To prove that her administration’s achievements are trickling down to the people, she cited persons like Gigi Gabiola, a former house help in Dubai who now works at the labor department under the emergency employment program; Tarnati Dannawi, a Badjao who earned P180,000 last year from mariculture; Mylene Amerol-Macumbal, an accounting graduate who placed second in the bar exams and is the first Muslim woman bar topnotcher; Jennifer Silbor, a medical transcriptionist who now earns P18,000 monthly; and Leah de la Cruz, one of 12,000 rebel returnees who is into handicraft livelihood training.

She also said boxing champ Manny Pacquiao epitomizes the Filipino qualities of hard work and fear of God.

"However, much as a President wishes it, a national problem cannot be knocked out with a single punch. A president must work with the problem as much as against it, turn it into a solution if she can," she said.

Arroyo cited the following achievements of her administration for the past nine years.

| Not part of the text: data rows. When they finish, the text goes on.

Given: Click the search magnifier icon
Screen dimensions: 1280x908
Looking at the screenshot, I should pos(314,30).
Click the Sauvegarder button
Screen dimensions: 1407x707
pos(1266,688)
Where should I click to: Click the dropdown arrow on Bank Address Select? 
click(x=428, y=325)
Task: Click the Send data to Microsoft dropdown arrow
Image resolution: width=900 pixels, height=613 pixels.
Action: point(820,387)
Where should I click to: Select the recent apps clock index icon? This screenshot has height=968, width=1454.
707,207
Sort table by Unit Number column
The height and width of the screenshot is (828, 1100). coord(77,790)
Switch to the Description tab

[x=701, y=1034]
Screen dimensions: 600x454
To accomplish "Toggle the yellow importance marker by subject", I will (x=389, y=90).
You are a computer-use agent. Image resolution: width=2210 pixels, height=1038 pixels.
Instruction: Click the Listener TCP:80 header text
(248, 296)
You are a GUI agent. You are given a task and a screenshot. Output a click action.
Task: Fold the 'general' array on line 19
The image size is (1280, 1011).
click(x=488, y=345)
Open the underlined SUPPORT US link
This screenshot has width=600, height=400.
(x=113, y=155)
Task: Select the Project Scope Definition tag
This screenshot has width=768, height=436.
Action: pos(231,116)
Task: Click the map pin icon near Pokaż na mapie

She said she:

"Exorcised the demon of foreign debt" by lowering foreign debt from 73 percent to 32 percent of gross domestic product, debt of government corporations from 15 percent to 7 percent, and public debt from 78 percent in 2000 to 55 percent in 2008. She said non-performing loans also dropped from 18 percent to 4 percent.

Improved the banking system and lowered inflation to 1.5 percent in June, the lowest since 1966.

Gave cash subsidy to 700,000 poor families, land to 700,000 farmers, microfinance loans to seven million entrepreneurs, 100,000 emergency employment, one million housing, P500-one time subsidy for small electricity users, and placed 86 percent of the population under the Philippine Health insurance.

Created schools in over 1,000 barangays, built 95,000 classrooms, hired 60,000 teachers and spent P1.5 billion on teacher training.

Created the Presidential Task Force on Education which recommended 10 years of basic education and two years of pre-university before three years of university, and the seeking of international recognition for engineering, architecture, accountancy, pharmacy and physical therapy; and

Improved the atmosphere for peace talks with both the Communist Party of the Philippines and the Moro Islamic Liberation Front.

Ordered the National Telecommunications Commission to act on the problem of dropped calls and missing cell phone loads.